The honey bee population is falling dramatically, far more than one may think. In 2008 the British Bee Keepers Association published data accounting for a 30% drop in population between 2007 and 2008. In the same period the European Food Safety Authority published results for Italy, a bee keeping nation on an industrial scale, which showed a startling 40 – 50% drop in population. There is however discussion over the accuracy of these figures. Before populations started to fall there was no established structure for the sharing of data between countries, so whilst this data is worrying, it is not the entire picture.

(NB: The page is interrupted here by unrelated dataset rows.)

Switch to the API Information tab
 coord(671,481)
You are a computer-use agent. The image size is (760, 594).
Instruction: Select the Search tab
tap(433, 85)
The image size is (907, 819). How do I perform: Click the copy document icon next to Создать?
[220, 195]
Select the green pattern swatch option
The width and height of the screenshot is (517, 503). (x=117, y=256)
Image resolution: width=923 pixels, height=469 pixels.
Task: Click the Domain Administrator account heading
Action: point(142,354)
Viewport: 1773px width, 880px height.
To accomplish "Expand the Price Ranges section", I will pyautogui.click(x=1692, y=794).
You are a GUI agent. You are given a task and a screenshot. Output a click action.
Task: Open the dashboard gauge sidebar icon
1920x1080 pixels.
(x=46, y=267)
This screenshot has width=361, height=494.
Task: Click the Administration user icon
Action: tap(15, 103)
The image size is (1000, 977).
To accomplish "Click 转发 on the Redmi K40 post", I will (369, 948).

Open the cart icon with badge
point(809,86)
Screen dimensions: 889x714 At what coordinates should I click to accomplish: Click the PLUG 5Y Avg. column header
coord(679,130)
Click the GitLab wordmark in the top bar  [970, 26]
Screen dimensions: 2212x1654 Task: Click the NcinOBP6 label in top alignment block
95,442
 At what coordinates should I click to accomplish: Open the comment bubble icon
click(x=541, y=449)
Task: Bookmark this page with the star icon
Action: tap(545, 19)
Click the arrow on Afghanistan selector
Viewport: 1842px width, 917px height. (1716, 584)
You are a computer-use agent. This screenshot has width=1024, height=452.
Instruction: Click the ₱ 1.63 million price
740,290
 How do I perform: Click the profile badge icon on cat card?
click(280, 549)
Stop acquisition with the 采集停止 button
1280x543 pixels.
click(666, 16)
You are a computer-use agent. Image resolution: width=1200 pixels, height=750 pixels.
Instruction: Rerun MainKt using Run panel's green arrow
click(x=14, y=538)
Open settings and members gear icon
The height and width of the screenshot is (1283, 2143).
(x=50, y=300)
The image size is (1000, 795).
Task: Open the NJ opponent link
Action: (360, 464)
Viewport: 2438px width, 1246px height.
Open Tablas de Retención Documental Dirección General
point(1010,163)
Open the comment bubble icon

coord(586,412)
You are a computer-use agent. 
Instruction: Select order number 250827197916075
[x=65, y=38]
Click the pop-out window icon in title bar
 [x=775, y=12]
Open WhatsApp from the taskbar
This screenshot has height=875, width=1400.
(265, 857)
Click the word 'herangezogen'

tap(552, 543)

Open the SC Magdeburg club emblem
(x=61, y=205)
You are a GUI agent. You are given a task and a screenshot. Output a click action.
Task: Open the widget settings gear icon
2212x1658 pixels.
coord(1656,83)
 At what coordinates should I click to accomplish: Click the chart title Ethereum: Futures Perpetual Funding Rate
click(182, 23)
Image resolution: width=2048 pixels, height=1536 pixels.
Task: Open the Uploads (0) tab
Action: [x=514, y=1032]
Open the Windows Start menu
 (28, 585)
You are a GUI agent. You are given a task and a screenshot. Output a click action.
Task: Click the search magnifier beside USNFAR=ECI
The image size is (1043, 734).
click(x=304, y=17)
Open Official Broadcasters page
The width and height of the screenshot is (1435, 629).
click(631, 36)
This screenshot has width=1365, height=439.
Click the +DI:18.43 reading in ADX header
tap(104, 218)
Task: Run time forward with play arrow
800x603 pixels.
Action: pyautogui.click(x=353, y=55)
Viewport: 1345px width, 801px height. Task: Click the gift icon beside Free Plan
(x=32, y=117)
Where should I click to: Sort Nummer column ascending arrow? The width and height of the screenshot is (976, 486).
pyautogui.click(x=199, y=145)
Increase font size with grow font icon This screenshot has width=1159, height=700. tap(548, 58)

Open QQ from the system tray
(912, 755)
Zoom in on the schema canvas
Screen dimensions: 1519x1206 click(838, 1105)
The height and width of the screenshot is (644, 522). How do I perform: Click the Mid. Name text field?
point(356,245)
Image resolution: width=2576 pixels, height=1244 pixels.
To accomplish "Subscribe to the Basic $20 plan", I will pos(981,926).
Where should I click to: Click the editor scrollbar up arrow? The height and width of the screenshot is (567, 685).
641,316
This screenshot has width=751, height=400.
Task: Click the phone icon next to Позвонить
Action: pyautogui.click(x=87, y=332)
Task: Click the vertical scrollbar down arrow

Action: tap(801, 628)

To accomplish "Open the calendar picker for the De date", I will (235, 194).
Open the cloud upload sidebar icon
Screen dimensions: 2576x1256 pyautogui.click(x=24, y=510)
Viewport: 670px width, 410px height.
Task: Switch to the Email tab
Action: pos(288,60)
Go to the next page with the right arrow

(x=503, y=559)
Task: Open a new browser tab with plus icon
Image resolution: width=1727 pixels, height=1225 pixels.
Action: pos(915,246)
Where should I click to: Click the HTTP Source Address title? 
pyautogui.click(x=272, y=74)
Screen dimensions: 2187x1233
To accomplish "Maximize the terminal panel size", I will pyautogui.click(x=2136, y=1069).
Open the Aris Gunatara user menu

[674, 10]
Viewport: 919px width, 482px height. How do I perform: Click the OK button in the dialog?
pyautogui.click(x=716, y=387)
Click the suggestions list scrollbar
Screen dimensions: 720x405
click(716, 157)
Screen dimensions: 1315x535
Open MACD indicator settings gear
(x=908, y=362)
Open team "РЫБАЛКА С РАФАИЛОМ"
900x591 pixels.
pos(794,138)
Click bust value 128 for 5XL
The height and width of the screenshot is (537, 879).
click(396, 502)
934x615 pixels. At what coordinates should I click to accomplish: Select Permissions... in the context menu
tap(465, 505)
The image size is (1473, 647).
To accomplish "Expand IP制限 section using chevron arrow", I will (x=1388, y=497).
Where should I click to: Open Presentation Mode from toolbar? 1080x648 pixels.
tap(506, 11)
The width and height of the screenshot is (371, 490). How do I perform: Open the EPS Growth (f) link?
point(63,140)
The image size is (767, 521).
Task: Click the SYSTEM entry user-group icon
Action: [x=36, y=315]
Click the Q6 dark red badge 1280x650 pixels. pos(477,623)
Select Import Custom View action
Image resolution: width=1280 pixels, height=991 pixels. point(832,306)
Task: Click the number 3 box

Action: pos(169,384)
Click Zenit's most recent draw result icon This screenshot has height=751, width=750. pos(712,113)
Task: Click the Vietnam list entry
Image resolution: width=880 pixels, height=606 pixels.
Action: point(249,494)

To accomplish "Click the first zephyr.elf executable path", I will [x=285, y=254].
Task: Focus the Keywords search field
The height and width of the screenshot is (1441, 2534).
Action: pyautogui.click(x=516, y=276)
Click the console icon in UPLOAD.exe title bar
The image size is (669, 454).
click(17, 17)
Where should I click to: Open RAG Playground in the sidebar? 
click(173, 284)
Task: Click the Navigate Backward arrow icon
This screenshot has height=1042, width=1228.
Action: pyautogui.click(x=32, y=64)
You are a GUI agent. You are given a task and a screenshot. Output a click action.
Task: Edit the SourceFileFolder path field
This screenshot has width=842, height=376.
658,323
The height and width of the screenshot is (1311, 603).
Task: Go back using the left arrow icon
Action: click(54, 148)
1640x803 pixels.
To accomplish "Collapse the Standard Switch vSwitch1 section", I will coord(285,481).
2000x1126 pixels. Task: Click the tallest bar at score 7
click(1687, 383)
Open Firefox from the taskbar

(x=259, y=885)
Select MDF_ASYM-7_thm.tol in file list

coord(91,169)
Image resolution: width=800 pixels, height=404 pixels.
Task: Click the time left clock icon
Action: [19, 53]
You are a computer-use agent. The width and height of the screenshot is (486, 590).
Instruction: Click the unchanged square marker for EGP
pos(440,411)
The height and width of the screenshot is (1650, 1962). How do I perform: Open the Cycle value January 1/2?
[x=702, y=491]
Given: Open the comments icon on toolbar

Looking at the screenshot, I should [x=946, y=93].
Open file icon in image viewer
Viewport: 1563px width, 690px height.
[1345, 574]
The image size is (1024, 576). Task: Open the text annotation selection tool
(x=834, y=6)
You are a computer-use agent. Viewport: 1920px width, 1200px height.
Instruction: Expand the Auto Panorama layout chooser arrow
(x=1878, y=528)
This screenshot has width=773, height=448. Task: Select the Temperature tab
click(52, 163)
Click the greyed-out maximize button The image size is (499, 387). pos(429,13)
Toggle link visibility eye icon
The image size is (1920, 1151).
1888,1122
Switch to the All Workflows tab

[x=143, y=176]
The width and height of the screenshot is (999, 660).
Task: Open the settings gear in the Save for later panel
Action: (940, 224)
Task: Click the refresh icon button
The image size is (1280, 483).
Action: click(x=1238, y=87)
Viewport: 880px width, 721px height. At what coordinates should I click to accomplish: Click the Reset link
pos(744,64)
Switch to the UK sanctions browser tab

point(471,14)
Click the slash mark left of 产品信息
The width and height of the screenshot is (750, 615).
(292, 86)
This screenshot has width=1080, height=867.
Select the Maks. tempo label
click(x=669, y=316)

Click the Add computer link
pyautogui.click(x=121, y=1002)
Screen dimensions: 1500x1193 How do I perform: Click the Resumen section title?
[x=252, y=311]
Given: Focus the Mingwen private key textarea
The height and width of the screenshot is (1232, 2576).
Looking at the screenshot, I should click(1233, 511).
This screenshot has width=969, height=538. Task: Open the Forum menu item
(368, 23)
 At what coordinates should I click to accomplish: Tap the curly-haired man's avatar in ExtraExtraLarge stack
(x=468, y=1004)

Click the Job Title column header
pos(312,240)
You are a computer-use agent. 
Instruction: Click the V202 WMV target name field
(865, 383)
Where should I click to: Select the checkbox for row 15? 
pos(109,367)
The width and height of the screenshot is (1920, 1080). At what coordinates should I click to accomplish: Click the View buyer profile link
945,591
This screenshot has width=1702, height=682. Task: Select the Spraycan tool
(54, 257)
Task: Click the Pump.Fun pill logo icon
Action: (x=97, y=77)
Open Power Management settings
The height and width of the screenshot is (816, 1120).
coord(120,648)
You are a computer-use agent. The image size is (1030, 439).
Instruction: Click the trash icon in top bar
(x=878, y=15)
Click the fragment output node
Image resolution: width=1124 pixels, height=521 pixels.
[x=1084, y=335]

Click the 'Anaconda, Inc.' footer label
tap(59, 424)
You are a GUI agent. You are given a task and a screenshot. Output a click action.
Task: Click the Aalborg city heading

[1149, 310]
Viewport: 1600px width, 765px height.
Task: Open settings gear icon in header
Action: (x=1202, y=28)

But the actual reason for this population plummet still remains vague. The Varroa mite is thought to be partially responsible, attaching itself to the honey bees and sucking their blood, in turn lowering their immune system. Additional environmental pressures such as the use of pesticides and nectar low habitats, and the passing of two wet British summers, are also thought to have led to Colony Collapse Disorder.
With the determining factor in population fall of honey bee still vague, concerned members of the European Parliament are currently calling for research funding to be pushed through as a priority. Thought’s that high nectar arable set aside locations can be created to aide recovery have also been mentioned but funding will take time, all the while as the bees population continues to slide.
Whilst not directly combating the problem of population fall, farmers and citizens can do their part by establishing new colonies honey bee or encouraging nectar rich plants to grow in their gardens. Most hives will provide enough honey for a family, whilst going someway towards stopping this essential insect family from becoming extinct. Time does not seem to be on their side, and if they disappear would be the ones to follow?